* What to do:
Beginning with the first line of the entries below, quote each line until you reach and include the line with "You are a computer-use agent. 1272x795".

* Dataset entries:

%%

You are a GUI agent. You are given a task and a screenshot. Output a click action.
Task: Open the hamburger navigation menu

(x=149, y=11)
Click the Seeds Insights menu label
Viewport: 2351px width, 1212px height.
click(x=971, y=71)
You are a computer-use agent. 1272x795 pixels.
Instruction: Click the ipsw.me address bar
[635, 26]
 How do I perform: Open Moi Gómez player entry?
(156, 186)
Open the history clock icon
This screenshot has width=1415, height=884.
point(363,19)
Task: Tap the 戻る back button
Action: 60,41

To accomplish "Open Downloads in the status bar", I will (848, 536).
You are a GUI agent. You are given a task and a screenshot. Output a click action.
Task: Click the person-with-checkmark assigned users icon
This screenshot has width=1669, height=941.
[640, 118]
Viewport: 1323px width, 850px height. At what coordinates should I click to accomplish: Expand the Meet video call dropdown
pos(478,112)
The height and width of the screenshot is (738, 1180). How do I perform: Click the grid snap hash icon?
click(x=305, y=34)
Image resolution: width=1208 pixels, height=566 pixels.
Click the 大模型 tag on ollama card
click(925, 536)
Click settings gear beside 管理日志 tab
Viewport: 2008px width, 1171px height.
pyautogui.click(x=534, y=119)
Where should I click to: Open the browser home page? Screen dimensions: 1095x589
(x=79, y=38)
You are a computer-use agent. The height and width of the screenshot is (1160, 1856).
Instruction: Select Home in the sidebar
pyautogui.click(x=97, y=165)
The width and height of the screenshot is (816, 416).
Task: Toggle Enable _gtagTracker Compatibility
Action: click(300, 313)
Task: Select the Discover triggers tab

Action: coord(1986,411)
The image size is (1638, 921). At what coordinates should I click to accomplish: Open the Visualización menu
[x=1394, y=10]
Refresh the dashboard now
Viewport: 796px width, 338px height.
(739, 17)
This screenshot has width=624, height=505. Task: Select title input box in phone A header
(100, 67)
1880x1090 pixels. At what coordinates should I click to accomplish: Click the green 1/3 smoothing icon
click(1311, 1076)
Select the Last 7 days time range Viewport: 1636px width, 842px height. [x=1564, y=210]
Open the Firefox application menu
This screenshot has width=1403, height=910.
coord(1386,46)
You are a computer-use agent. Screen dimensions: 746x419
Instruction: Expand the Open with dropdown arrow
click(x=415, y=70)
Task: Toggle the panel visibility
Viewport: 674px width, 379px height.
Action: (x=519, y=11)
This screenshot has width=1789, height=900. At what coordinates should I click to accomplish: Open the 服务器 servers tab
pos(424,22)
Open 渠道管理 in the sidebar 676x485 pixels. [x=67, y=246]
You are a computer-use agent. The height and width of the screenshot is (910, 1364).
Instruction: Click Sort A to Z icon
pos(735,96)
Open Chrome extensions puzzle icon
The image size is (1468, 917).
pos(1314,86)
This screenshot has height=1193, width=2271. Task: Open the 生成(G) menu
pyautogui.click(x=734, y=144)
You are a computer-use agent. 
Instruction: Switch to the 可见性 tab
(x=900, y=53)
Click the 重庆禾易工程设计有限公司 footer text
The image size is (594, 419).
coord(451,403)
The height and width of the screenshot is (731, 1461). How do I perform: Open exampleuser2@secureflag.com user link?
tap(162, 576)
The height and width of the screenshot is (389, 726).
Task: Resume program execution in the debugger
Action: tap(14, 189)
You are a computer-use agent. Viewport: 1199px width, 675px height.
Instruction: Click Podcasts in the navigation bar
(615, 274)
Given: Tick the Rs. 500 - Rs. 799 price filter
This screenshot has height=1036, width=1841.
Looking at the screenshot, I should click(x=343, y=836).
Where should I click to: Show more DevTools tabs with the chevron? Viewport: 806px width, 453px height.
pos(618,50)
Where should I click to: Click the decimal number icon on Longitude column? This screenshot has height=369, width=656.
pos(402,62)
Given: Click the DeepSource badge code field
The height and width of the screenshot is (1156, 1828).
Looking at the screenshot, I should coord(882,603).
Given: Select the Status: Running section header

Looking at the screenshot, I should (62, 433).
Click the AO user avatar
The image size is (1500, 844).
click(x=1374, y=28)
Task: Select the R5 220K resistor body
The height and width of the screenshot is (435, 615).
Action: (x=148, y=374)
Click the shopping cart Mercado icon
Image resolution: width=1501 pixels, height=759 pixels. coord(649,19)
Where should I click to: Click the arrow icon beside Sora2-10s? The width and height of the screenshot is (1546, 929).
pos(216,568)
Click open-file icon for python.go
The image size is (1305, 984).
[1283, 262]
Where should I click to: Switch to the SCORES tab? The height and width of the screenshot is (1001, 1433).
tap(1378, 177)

%%

* Solution to this exercise:
You are a GUI agent. You are given a task and a screenshot. Output a click action.
Task: Open the hamburger navigation menu

(x=149, y=11)
Click the Seeds Insights menu label
Viewport: 2351px width, 1212px height.
click(x=971, y=71)
You are a computer-use agent. 1272x795 pixels.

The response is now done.